The building consists of an entrance with brickwork, a vestibule and an entrance corridor to the large room with a fountain in the center, a large living room with three doors to the north and living rooms (for residential use) adjacent to the east and west, a water warehouse and a small garden.
The main part of the building is located on the northern side of the courtyard. Even the facades located to the west and east have services and rooms for residential purposes. In the adjacent entrances of the western hall, two colonnaded iwān have been added.
The lower floor of the northern hall is used as a large room with a fountain in the center and as a summer residence.

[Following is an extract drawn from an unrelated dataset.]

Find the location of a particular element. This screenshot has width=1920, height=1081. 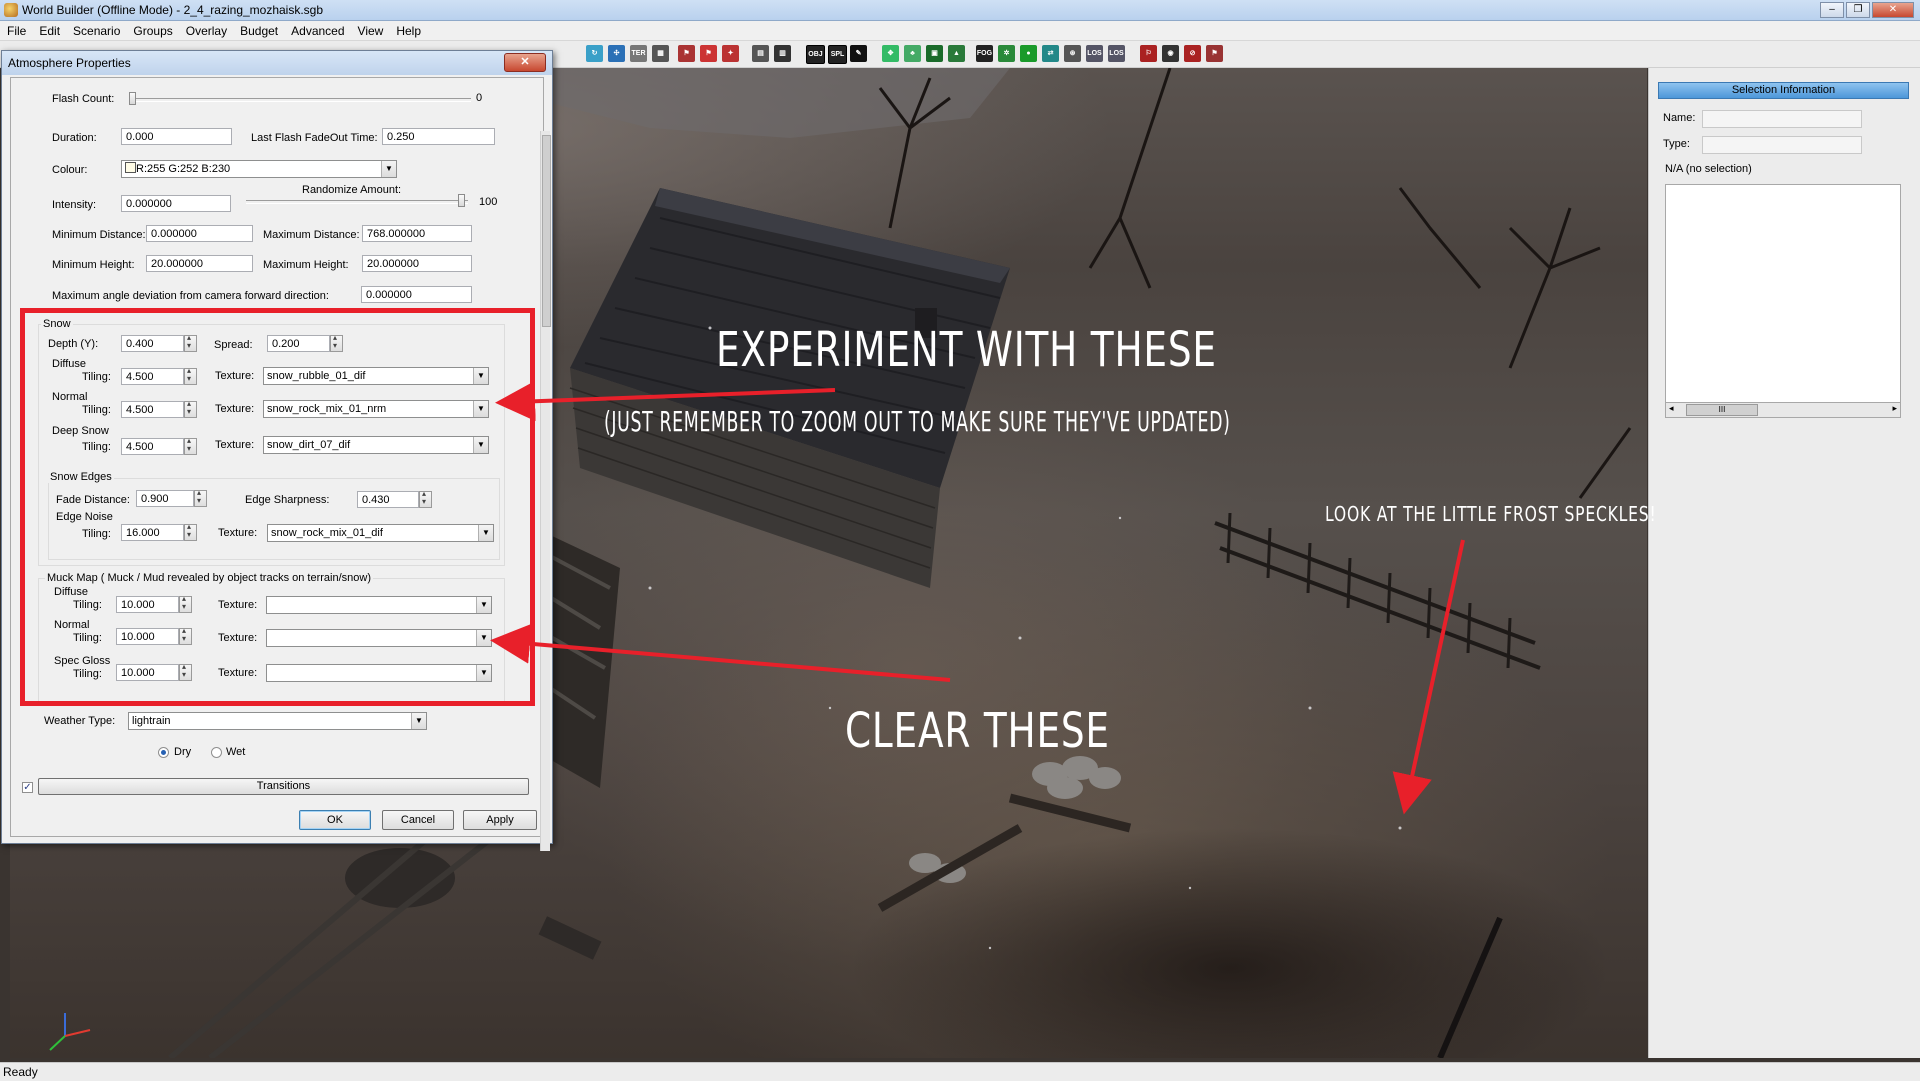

The building has ornaments in the center of the room, around the arches, ceilings and fireplaces. The ceiling of the north hall and the north facade from the inside of the courtyard have stucco ornaments along with mirror decorations. The sliding windows with colored glass and the workmanship of the stucco and brick portal presents the appearance of candelabra. The arch of the vestibule is covered with embossed bricks and the ceiling of the room with the fountain in the center has a four-sided arch. The columns of the iwān have worked stucco capitals. The museum displays various weight instruments such as goldsmith's scales, large scales used in market squares, the stone weigher, oil containers, instruments relating to astronomy such as the astrolabe, measuring instruments relating to meteorology, compasses and clocks from past centuries. A five-million-year-old tree trunk dating back to the Pliocene and Cenozoic periods is also preserved in this museum. Over time, the material of this tree has transformed into silica stone, fossilizing itself. Also the pots and sections of this tree, with the absorption of organic substances, hardened and the outer layer took on a color similar to that of rusty iron. In the museum of weight and measure there is also an example of the first existing petrol pumps in Iran which is a hand pump. This is about a hundred years old and is an English production. In this museum there is also a historical clock with the image of Caesar Augustus, Roman emperor made in the 17th century AD in the city of Cannes in France.